1960 · Denmark
Sofia Kalkau in private collections
Historical Context of Denmark
As the southernmost of the Scandinavian countries, Denmark has often been rather influenced by the Germanic culture of Northern Europe, that borders its southern frontiers. This responsiveness is often mixed with the Nordic traits of restraint and melancholy in its arts. At the end of the nineteenth century, and in the earlier part of the twentieth, Denmark originated a key painter of Post-Impressionism, Vilhelm Hammershøi. Noted for his melancholic and extremely sparse interiors, Hammershøi's reputation was founded on his exquisite representations of light and shadow in modest, elegant interiors, most often his own residence.
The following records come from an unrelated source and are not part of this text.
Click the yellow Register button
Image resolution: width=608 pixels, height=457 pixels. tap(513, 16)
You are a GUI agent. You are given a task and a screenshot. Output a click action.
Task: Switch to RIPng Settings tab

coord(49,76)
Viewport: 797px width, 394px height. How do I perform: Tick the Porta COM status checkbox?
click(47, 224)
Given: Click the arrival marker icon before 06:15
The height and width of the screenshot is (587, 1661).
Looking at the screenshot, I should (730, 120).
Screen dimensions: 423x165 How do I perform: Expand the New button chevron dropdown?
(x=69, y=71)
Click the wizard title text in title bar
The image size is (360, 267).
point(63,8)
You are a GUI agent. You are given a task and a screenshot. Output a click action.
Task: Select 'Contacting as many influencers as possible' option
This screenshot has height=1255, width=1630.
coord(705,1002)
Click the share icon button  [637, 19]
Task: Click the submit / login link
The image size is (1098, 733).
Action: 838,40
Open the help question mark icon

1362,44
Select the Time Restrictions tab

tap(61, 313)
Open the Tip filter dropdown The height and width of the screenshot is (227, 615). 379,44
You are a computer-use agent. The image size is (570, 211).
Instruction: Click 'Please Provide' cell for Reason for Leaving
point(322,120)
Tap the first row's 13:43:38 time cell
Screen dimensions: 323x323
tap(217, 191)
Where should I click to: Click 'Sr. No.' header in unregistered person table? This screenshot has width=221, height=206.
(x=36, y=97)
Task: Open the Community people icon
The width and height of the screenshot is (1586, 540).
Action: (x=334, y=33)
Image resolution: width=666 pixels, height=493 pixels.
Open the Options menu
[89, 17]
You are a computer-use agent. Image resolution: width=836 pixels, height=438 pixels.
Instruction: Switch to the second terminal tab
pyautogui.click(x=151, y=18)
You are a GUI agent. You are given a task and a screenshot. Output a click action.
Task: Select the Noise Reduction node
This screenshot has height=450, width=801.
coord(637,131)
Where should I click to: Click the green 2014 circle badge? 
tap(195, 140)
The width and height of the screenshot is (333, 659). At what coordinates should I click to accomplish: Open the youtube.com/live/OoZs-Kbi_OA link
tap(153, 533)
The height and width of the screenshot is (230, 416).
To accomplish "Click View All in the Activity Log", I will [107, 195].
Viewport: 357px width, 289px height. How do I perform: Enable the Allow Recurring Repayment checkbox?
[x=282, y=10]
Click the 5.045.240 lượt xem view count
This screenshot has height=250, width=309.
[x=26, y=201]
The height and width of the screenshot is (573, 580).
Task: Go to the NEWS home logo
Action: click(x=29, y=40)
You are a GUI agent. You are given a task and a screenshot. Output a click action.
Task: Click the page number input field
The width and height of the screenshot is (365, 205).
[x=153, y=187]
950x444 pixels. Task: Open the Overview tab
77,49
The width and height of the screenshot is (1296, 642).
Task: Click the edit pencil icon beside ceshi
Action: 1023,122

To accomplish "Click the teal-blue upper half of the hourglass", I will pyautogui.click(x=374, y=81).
In the later twentieth century, Denmark was a significant country in the CoBrA movement of Expressionist painting, where the naming convention was derived from the cities of the founding members - the Co standing for Copenhagen on behalf of Danish artist Asger Jorn. Founded in 1949, CoBrA's bright colours and vibrant childlike figures became both a scandal and sensation. Other critically acclaimed modern and Danish artists include Per Kirkeby, Olafur Eliasson, Danh Vō, Sergej Jensen and Tal R.
Further Biographical Context for Sofia Kalkau
Sofia Kalkau was born in 1960 and was largely inspired creatively by the 1970s growing up. Conceptualism is often perceived as a response to Minimalism, and the dominant art movement of the 1970s, challenging the boundaries of art with its revolutionary features. The movements that succeeded were all characteristic of a strong desire to evolve and consolidate the art world, in response to the tensions of the previous 1960s. Process art branched out from Conceptualism, highlighting some of its most essential aspects, but going further in creating mysterious and experimental artistic journeys, while Land Art brought creation to the outsides, initiating early philosophies of environmentalism. In Germany, Expressive figure painting was given another chance for the first time since the decline of Abstract Expressionism almost twenty years ago, the genre regained its distinction through the brushstrokes of Gerhard Richter, Anselm Kiefer and Georg Baselitz. The majority of the critically acclaimed artists from the 1960s, who had gained success and popularity, kept their status in the 1970s. Andy Warhol was a key figure of those two decades, and in the 1970s started to experiment with film and magazine publishing, thus engaging in a cross-cultural activity that no other visual artist OF his standard had previously undertaken. By doing so, he secured his status as a celebrity. Street art started to appear as a true and accepted form of art towards the end of the 1970s. Jean-Michel Basquiat and Keith Haring were pioneers in proving that their artworks could subsist at the same time in art galleries and in urban settings. Driven by graffiti art, street art from its earliest days showed that it could endure in a perpetual flux of self-transformation, endlessly shifting the limits of modern art, becoming a truly ground-breaking artistic genre.